SAM Colombia Flight 501 was a Boeing 727-46 that crashed on 19 May 1993, killing all 132 on board. The aircraft collided with a mountain while on approach to Medellín, Colombia.

== Aircraft and crew ==
The aircraft involved was a Boeing 727-46, registered as HK-2422X (factory no. 18876, serial no. 217), which was built in 1965 and had its maiden flight on December 30 of that year. The aircraft was powered by three Pratt & Whitney JT8D-7A turbofan engines. The aircraft was delivered to Japan Airlines on January 7, 1966, and was registered as JA8309. On November 16, 1972, the airliner was leased to Korean Air, where it was re-registered as HL7309. On November 9, 1980, Korean Air sold the aircraft to SAM Colombia, where it was re-registered as HK-2422X.

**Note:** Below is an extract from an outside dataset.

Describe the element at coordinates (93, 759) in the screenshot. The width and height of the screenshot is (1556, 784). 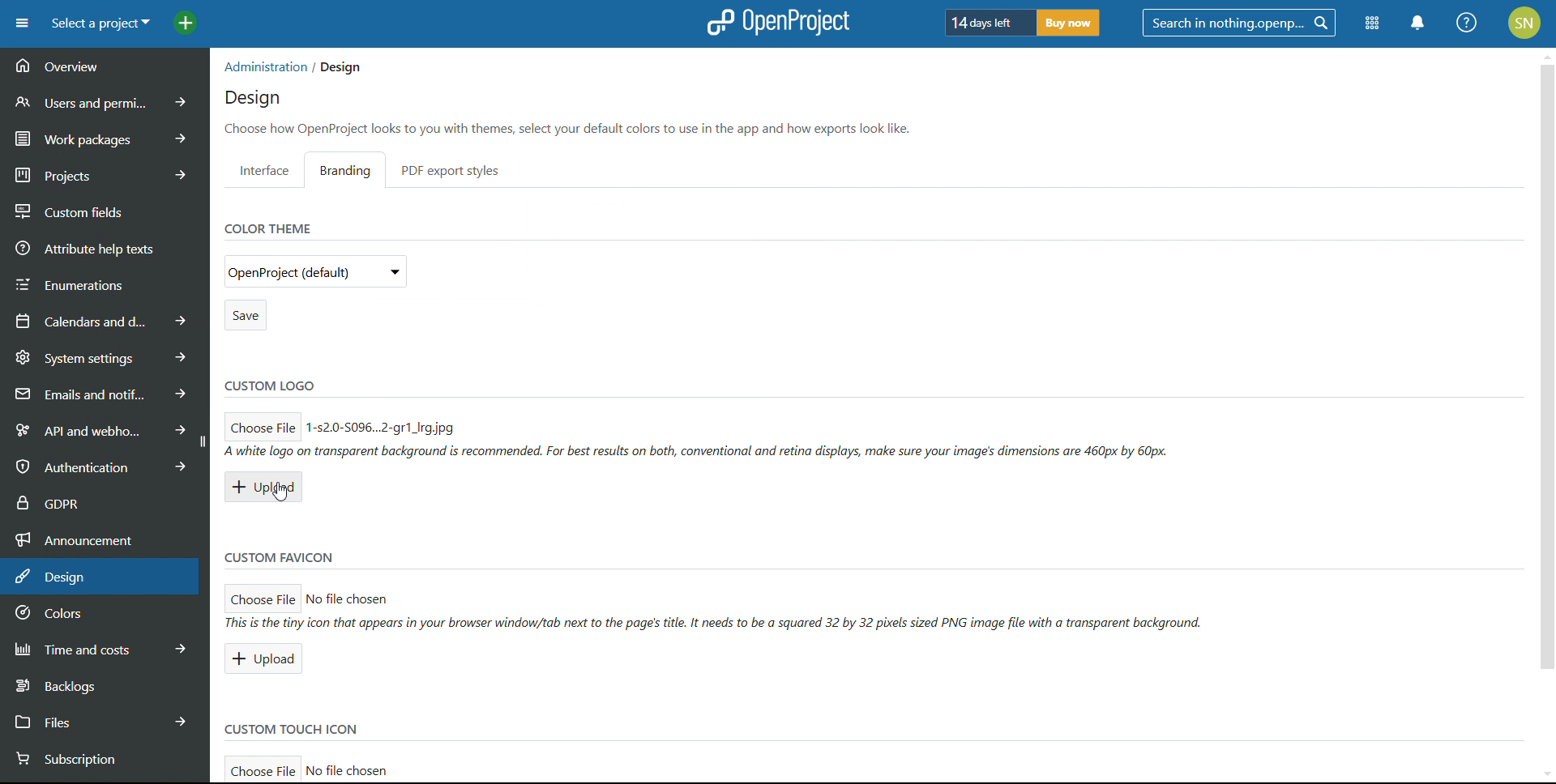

The captain was 31-year-old Mauricio Oswaldo Vacca Mejía, qualified in May 1992 as a Boeing 727 commander, he had clocked a total of 3,943 flying hours. His first officer, 29-year-old Julio César Andrade Granados, had a total of 1,651 flying hours, and worked as a flight engineer prior to qualifying as a co-pilot in February 1993. 45-year-old Flight Engineer Jaime Eduardo Martínez Basallo had a total of 553 hours with SAM Colombia since he was employed in mid-1992.

== Accident ==
At 14:18, Flight 501 took off from Panama City, Panama, bound for Bogotá, Colombia, with a stopover in Medellín. The aircraft climbed to flight level 160 (about 16,000 ft). On board were 7 crew members and 125 passengers, including several Panamanian dentists on their way to a convention.

Thunderstorm activity in the area made automatic direction finder (ADF) navigation more difficult, and the Medellín VOR/DME was unusable, having been attacked by terrorists. The crew reported over the Abejorral NDB beacon at FL160, as they were approaching Medellín. The flight was then cleared to descend to FL120 (about 12,000 ft), after which communication was lost. After multiple failed attempts to contact the flight, Medellín ATC declared an emergency.

Because the radio beacon was unserviceable, the crew made navigational errors. The 727 had actually not yet reached the beacon and descended into mountainous terrain. The flight then struck the 3,749 m Mount Paramo Frontino.